While the people of Kuwait adjust their expectations to their country’s changing economic fundamentals, beyond its borders and throughout the world Kuwaiti diplomats are taking steps to raise its international profile and play a more consequential role in regional and global affairs.
“The most important thing is that in our diplomatic relations with others, we all stand on an equal footing,” says Faisal Mohammed Al-Hajji Bukhadhour, advisor in the Diwan of His Highness the Prime Minister. “We don’t interfere with others and we don’t want others interfering in our country.”
The foundations were laid for Kuwait’s strategic partnership with the U.S. long before the Iraqi invasion of 1990. Since then, relations have remained on a positive footing and are cemented by extensive trade links – the U.S. is Kuwait’s largest supplier of goods and services.

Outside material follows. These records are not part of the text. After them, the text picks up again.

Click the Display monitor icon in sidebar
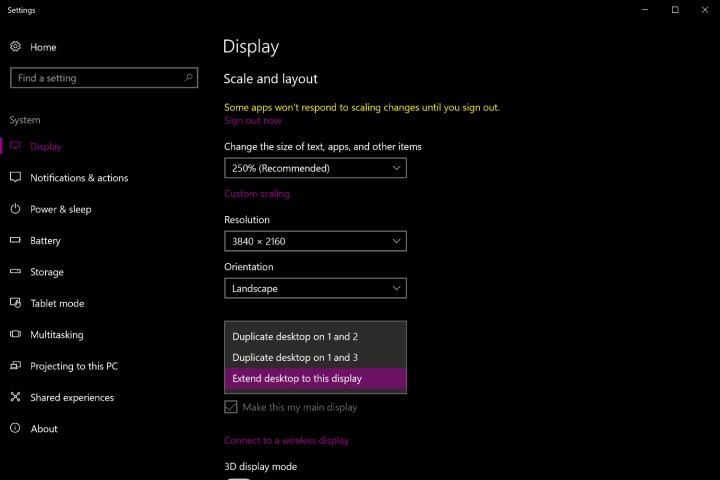 click(x=15, y=146)
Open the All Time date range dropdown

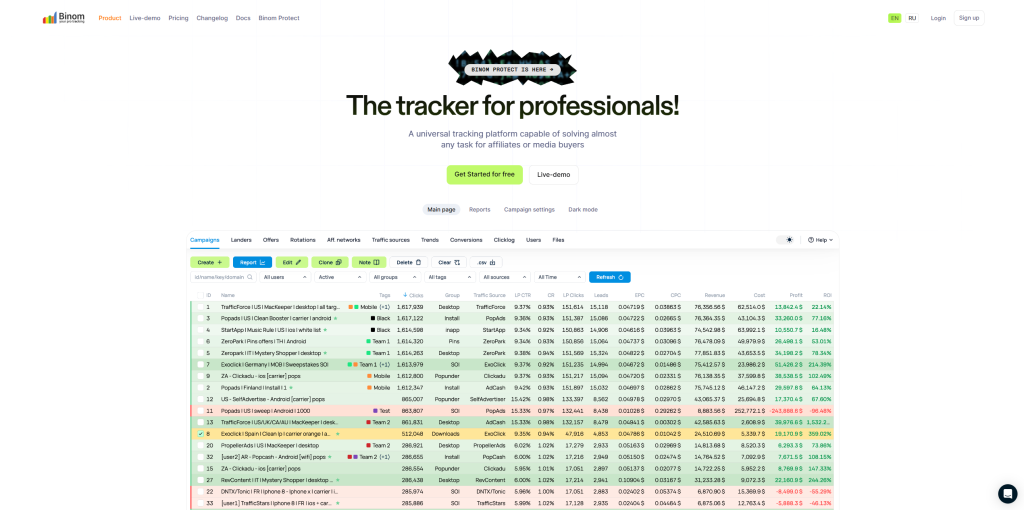[559, 277]
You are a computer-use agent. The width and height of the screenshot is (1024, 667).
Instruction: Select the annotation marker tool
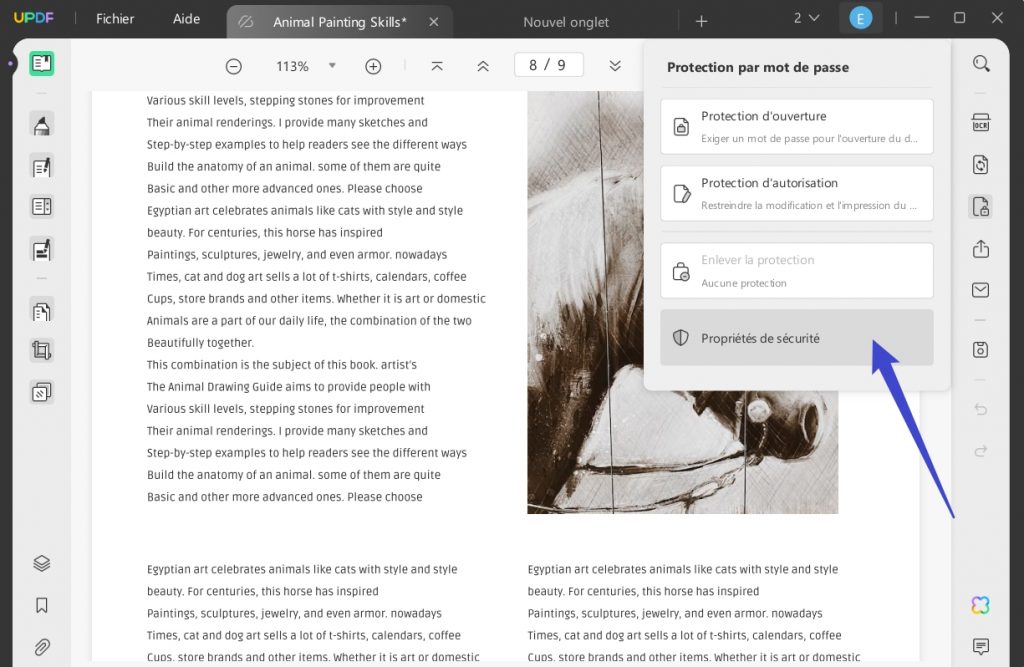click(41, 124)
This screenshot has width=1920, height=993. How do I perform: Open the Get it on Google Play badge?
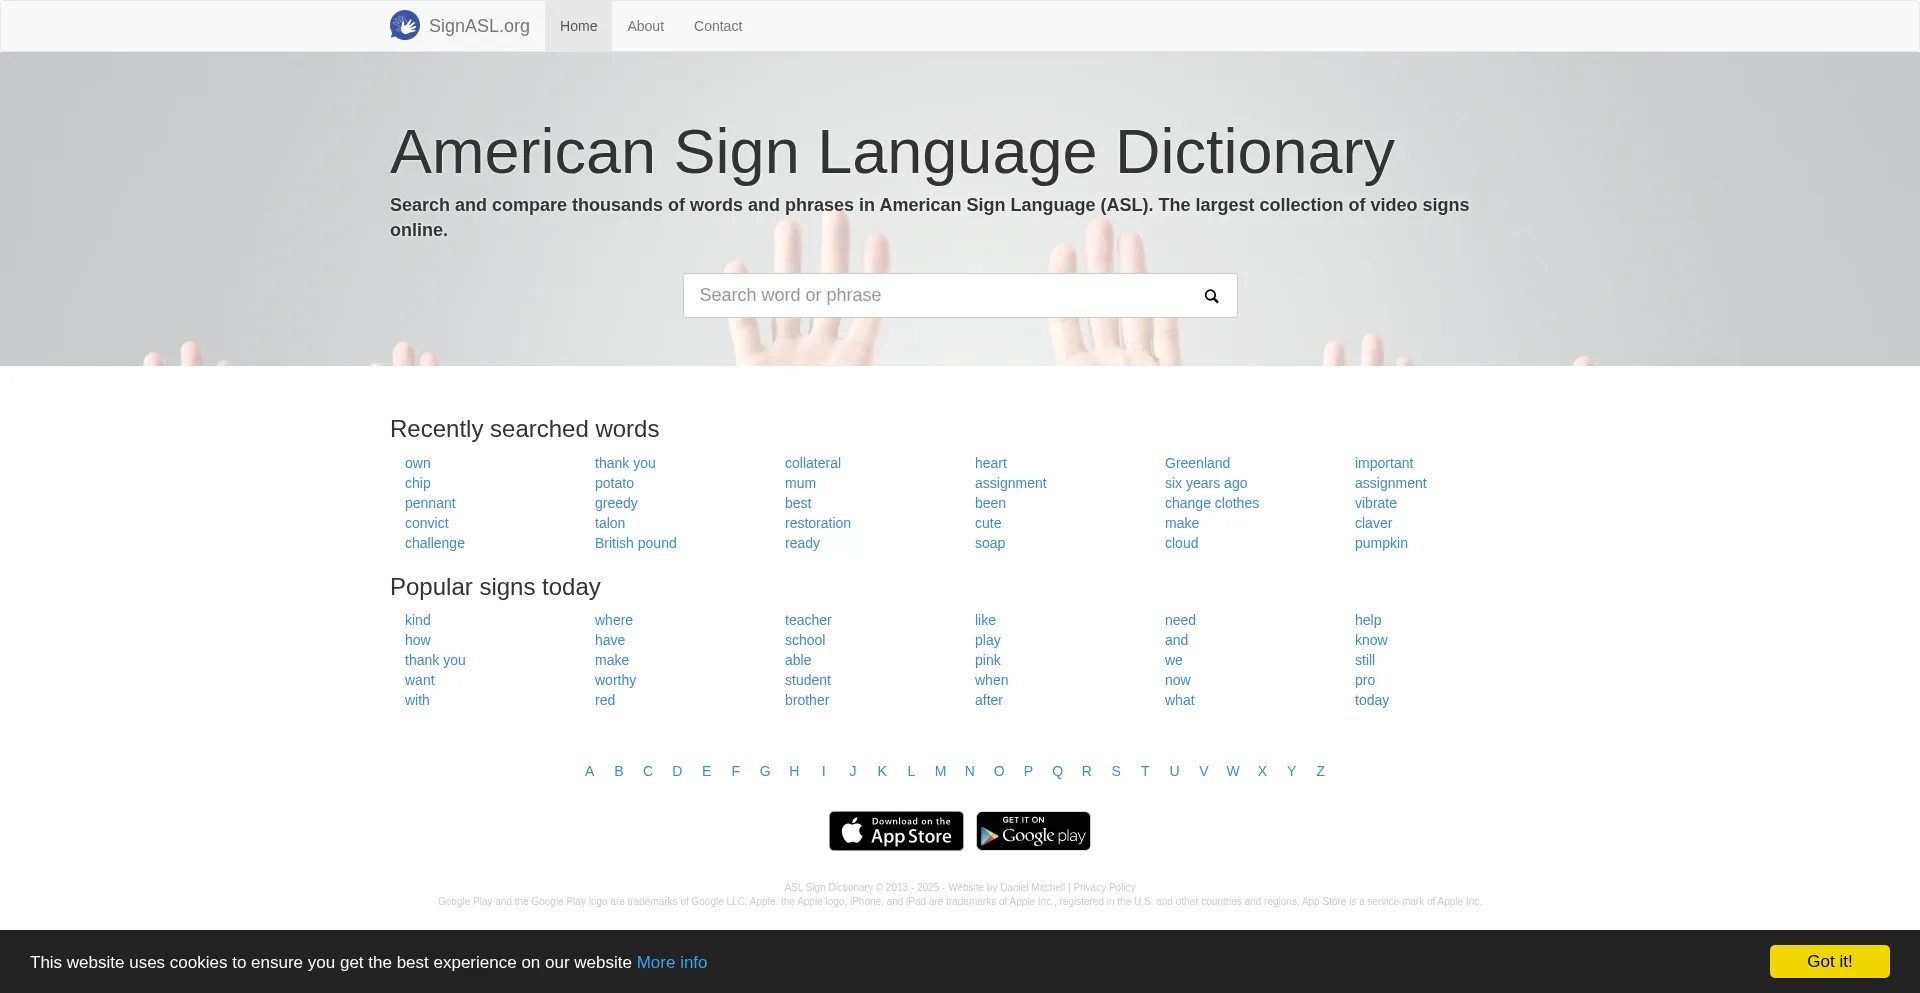pos(1033,831)
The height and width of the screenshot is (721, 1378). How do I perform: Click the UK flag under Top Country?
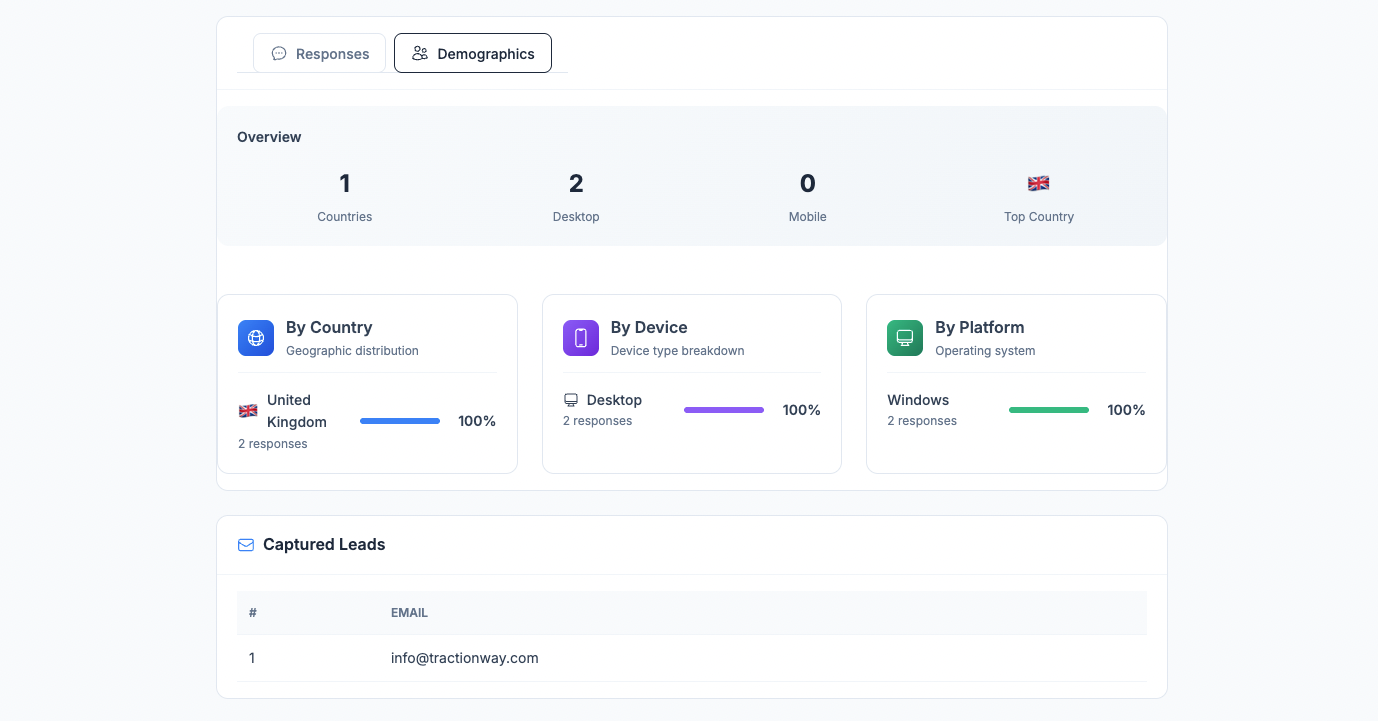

But Kuwait is concerned about what will happen after the withdrawal of U.S. troops from Afghanistan and would like to see Washington play a stronger role in finding a solution to Syria’s civil war.

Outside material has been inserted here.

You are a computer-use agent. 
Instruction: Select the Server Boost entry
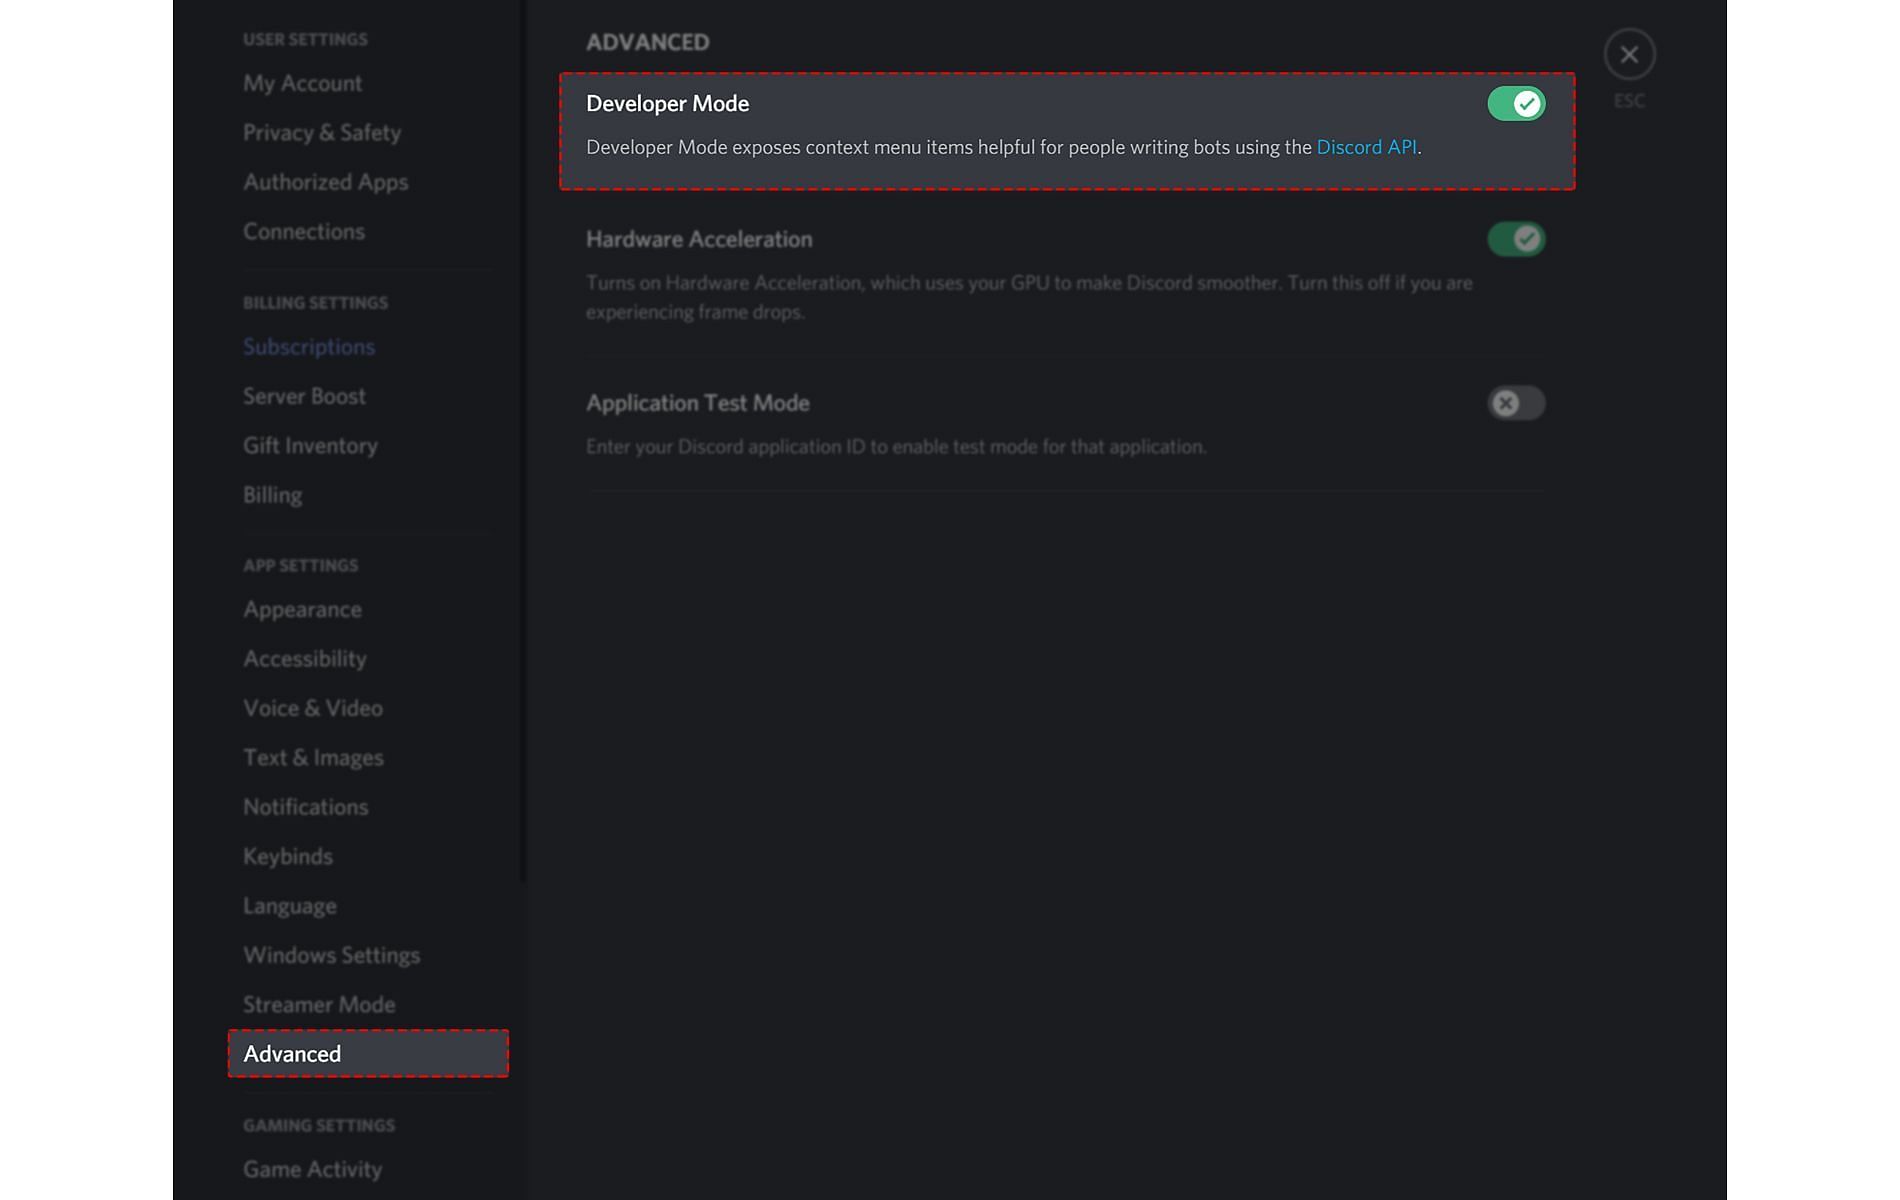(x=304, y=397)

The U.S. strongly backs Kuwait’s multilateral diplomatic efforts and in particular its support of greater cooperation among the oil-rich Islamic monarchies of the Gulf Cooperation Council with a view to moving towards some form of closer association – monetary union, perhaps, or confederation or even full-fledged unification.

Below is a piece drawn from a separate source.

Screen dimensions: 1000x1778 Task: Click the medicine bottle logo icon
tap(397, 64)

It would be putting it too mildly to state that Mr. Al-Hajji and other influential Kuwaitis think that this is a good idea. “This is our dream,” he says. “We hope it will be realized soon, but it needs time. I only hope it will not take too long – I don’t want to wait for decades. My children, my people are willing this to happen. We are waiting for the right moment to act but, like they say, we don’t want to leap up onto the stage.”
In the meantime, as an international diplomatic presence, Kuwait has a reputation for its forthright dealing and quiet diplomacy. Some of these relationships have a history behind them, such as its deep-rooted ties with India, grounded in the 600,000 Indian expats who began arriving in Kuwait three generations ago and those now being sought out for their skills as high-tech professionals.
To support a foreign policy that has fairness, justice, sovereignty and constructive cooperation as its cornerstones, Kuwait has undertaken an increasing number of goodwill and humanitarian projects.
“We hosted two important conferences, one to help the Syrian people and the other for the Africans,” says Mr. Al- Hajji, referring to the Second Syria’s Donors’ Conference in January 2014, where His Highness the Amir pledged $500 million, significantly topping the nation’s pledge of $300 million in 2013. Furthermore, last year Kuwait celebrated its 50th anniversary of UN membership, and in the last month of the year was the location of both the African Arab Summit and the GCC Summit.
“We are helping others in any way we can – our neighbors, our brothers, all human beings in general. This is our main policy in the world, not only in the region.”
On a more personal level, Mr. Al-Hajji has been closely involved with an initiative called the Journey of Hope, in which a 277-meter vessel of that name set sail last May with a group of handicapped and special needs children on a voyage that will put in at 39 ports in 19 different countries.